> Description of the task: Below are lines of data; restate word for word those running from the line containing "Task: Click the app icon in the title bar" to the line containing "Screen dimensions: 1344x866", inclusive, and no others.

━━━━━ Data extract

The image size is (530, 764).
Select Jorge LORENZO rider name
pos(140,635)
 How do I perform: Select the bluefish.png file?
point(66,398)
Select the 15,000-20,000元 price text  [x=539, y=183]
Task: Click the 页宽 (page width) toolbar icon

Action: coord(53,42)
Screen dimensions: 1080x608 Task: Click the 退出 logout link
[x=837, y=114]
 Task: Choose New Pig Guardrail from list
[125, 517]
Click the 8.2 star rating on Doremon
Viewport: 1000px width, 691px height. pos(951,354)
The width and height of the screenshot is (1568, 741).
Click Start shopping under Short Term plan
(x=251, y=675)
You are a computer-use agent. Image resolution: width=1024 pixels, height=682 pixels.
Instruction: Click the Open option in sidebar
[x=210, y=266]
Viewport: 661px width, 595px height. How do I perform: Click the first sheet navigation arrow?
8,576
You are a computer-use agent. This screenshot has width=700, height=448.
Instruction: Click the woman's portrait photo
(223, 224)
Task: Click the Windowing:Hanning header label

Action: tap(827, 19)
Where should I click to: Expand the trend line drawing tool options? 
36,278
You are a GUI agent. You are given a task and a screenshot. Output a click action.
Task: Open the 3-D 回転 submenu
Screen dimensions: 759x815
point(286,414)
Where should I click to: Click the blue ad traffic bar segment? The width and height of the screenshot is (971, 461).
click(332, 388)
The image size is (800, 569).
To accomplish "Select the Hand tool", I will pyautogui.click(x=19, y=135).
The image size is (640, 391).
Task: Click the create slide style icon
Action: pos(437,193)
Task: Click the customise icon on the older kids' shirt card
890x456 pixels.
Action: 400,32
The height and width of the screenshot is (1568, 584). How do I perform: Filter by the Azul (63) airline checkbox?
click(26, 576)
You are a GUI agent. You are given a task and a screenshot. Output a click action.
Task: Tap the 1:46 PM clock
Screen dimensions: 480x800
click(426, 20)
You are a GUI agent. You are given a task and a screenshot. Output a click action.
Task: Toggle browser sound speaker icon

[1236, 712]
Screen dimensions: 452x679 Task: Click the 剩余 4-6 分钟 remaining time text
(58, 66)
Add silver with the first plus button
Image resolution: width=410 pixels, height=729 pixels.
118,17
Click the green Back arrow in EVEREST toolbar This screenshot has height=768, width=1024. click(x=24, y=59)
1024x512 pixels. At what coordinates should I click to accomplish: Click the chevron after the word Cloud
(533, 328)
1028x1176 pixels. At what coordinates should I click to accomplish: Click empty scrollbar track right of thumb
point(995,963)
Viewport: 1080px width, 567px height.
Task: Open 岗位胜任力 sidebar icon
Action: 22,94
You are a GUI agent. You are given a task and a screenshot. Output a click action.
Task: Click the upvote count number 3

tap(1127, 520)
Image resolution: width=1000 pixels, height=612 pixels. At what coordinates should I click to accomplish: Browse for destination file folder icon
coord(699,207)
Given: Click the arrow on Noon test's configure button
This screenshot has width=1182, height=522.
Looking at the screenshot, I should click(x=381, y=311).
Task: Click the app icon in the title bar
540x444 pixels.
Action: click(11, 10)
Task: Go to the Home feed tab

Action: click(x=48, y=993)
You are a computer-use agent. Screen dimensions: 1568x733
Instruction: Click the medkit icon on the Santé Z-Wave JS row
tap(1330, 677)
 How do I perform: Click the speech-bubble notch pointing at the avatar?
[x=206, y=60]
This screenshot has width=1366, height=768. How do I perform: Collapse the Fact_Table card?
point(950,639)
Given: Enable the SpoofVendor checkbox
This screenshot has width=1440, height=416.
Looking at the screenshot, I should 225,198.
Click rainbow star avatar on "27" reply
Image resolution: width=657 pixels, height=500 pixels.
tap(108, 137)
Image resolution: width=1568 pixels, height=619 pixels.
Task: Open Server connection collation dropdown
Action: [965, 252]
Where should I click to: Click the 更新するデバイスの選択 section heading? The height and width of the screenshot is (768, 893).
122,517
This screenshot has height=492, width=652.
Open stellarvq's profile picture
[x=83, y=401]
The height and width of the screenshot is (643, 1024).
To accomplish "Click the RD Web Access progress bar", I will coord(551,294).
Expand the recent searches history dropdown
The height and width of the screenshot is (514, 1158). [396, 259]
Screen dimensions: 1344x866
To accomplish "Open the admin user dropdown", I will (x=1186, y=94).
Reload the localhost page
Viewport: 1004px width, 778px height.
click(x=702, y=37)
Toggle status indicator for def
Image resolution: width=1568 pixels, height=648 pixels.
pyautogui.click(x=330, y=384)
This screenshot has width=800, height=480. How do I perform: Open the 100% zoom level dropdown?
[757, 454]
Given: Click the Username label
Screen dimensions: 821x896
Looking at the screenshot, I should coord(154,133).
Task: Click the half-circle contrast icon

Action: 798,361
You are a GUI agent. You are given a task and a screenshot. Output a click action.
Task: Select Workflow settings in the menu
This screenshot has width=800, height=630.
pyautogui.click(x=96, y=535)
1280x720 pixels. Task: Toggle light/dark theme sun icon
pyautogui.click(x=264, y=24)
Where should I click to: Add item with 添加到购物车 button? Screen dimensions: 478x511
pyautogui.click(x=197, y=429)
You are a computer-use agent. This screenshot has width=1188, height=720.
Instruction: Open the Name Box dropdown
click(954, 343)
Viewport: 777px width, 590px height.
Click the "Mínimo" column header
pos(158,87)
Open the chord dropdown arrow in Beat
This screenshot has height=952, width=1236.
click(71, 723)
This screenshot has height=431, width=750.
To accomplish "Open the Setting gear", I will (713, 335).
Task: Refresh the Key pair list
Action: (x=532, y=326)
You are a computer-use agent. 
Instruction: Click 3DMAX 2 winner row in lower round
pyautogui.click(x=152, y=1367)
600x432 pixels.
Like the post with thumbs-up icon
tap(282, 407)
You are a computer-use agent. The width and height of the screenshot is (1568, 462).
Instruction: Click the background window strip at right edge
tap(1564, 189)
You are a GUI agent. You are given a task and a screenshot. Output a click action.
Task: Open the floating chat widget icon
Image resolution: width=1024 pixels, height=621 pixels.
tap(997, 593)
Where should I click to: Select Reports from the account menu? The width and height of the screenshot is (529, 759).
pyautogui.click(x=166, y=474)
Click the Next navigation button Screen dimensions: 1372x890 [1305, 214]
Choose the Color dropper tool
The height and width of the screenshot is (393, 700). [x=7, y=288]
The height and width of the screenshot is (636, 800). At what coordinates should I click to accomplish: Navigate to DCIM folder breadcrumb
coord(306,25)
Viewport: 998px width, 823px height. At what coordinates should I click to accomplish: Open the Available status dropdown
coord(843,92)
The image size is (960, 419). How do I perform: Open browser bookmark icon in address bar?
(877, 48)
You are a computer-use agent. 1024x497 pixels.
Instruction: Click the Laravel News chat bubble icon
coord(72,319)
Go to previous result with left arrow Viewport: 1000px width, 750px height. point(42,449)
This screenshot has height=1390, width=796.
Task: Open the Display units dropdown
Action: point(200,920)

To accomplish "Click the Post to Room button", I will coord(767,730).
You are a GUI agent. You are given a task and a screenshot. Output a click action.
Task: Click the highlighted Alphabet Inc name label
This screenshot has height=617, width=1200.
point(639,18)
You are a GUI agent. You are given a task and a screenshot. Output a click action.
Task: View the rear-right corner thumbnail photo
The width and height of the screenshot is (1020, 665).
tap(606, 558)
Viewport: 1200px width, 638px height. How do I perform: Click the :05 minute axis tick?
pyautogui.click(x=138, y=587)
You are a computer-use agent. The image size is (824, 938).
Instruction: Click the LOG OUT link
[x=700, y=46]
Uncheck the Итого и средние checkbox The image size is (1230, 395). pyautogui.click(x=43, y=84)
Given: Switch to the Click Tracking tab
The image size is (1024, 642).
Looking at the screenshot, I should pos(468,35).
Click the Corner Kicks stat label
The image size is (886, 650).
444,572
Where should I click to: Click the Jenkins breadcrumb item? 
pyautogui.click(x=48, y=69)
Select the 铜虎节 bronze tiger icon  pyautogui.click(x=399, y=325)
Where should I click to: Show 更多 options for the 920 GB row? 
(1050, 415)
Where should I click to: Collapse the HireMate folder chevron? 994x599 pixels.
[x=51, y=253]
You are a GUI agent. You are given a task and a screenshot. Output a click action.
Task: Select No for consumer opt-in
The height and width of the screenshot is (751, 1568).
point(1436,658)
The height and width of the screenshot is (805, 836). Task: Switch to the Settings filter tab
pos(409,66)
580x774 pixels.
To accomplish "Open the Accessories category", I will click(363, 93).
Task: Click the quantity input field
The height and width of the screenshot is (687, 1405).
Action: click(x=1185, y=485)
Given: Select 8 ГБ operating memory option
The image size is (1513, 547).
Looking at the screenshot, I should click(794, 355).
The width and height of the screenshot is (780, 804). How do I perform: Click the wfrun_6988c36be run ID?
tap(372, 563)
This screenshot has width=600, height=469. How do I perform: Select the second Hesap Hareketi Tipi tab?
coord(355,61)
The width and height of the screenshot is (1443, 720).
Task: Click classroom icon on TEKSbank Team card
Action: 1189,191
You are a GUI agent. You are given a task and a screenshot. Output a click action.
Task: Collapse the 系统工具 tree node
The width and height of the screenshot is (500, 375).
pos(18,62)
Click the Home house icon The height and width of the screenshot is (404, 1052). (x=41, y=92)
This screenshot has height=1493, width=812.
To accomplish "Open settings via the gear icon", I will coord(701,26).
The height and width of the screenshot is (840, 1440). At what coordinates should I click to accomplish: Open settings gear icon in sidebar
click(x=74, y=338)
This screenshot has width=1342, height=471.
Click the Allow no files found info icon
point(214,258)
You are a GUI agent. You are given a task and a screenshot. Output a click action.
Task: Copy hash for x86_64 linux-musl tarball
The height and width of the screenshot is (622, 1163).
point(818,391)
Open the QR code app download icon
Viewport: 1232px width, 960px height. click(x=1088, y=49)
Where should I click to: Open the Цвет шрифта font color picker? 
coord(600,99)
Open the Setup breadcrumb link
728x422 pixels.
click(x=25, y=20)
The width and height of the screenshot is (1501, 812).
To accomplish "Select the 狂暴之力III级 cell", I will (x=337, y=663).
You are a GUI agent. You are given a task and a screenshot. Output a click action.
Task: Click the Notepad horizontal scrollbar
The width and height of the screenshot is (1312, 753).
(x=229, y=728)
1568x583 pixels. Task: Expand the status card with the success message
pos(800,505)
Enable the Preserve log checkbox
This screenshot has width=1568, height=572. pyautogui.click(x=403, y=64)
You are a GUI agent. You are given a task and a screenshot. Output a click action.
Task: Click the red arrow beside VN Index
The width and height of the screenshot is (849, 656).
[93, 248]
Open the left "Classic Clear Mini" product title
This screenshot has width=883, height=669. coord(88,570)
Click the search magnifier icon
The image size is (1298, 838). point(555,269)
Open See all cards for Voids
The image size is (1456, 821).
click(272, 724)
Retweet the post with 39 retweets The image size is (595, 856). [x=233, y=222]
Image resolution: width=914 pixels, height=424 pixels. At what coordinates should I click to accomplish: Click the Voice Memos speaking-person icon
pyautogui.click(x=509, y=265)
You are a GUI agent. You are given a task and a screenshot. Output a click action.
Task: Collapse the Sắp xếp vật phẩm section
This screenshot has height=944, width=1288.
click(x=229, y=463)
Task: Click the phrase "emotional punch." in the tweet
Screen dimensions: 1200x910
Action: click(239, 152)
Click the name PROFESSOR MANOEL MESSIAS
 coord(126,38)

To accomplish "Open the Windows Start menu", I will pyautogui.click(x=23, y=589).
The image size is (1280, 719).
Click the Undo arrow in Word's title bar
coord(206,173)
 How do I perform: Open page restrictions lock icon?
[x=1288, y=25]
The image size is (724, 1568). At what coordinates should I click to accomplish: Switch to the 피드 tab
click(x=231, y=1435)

━━━━━━━━━━

> Answer space:
Task: Click the app icon in the title bar
540x444 pixels.
Action: click(11, 10)
Task: Go to the Home feed tab

Action: click(x=48, y=993)
You are a computer-use agent. Screen dimensions: 1568x733
Instruction: Click the medkit icon on the Santé Z-Wave JS row
tap(1330, 677)
 How do I perform: Click the speech-bubble notch pointing at the avatar?
[x=206, y=60]
This screenshot has width=1366, height=768. How do I perform: Collapse the Fact_Table card?
point(950,639)
Given: Enable the SpoofVendor checkbox
This screenshot has width=1440, height=416.
Looking at the screenshot, I should 225,198.
Click rainbow star avatar on "27" reply
Image resolution: width=657 pixels, height=500 pixels.
tap(108, 137)
Image resolution: width=1568 pixels, height=619 pixels.
Task: Open Server connection collation dropdown
Action: [965, 252]
Where should I click to: Click the 更新するデバイスの選択 section heading? The height and width of the screenshot is (768, 893).
122,517
This screenshot has height=492, width=652.
Open stellarvq's profile picture
[x=83, y=401]
The height and width of the screenshot is (643, 1024).
To accomplish "Click the RD Web Access progress bar", I will coord(551,294).
Expand the recent searches history dropdown
The height and width of the screenshot is (514, 1158). [396, 259]
Screen dimensions: 1344x866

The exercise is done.